View larger version (16K): [in this window] [in a new window]   FIG. 3.   Locations of mini-transposon insertion sites within the C. jejuni genome. The nucleotide sequences flanking the insertion sites of 12 transformants were determined; their relative positions within the C. jejuni NCTC 11168 chromosome (9) are shown. Transformants 1 to 12 represent individual C. jejuni 480 mutants selected randomly from two independent transposon mutagenesis experiments. The corresponding C. jejuni genes disrupted by the insertion are as follows: 1, Cj0035c; 2, Cj0558c; 3, Cj0719c; 4, Cj0737; 5, Cj0823; 6, Cj0863c; 7, Cj0967; 8, Cj1205c; 9, Cj1283; 10, Cj1338c; 11, Cj1457c; 12, Cj1624c.

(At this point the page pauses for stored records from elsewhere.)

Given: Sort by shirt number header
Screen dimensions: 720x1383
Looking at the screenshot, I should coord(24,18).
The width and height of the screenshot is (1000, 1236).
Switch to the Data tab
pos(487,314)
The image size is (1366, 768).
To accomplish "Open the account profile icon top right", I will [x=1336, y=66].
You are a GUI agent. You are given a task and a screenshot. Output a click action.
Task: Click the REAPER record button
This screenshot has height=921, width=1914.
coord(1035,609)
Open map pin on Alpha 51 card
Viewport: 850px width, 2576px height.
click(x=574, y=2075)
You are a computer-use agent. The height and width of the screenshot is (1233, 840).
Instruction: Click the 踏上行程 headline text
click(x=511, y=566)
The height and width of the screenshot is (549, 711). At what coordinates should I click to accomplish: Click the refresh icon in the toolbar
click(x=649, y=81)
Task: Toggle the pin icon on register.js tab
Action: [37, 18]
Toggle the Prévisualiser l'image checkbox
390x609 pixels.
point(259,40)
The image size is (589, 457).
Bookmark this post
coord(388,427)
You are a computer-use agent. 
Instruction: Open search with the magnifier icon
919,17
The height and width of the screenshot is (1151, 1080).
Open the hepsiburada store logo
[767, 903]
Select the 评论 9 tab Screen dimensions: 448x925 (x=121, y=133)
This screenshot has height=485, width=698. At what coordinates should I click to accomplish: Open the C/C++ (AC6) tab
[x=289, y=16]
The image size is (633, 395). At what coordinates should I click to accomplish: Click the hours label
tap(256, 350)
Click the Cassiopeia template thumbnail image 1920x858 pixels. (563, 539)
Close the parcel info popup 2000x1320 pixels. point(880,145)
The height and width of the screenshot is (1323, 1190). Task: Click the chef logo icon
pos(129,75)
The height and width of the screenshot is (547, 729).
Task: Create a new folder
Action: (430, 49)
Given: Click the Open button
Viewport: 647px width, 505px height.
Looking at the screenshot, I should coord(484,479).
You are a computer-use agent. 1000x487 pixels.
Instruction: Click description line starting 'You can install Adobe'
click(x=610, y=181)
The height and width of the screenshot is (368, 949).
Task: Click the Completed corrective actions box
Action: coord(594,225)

Significance. We have been able to demonstrate, for the first time, random in vivo transposon mutagenesis of C. jejuni. Prior attempts to mutagenize C. jejuni by in vivo transposition have been hindered by a combination of incompatibilities with promoter usage resulting in little or no expression of the transposase (12), the absence of species-specific cofactors necessary for transposition, and a lack of natural transposons (7). For these reasons, we chose to test the ability of the highly permissive Himar1 transposase to mediate random insertional mutagenesis in C. jejuni. As described above, this novel method of transposon mutagenesis in C. jejuni has resulted in the generation of highly random insertional mutations. The efficiency of the procedure is high enough that an insertion library of high complexity can be readily generated. This will greatly aid genetic analysis of this intestinal pathogen by screening for putative virulence determinants that have been inactivated by the insertional mutagenesis process.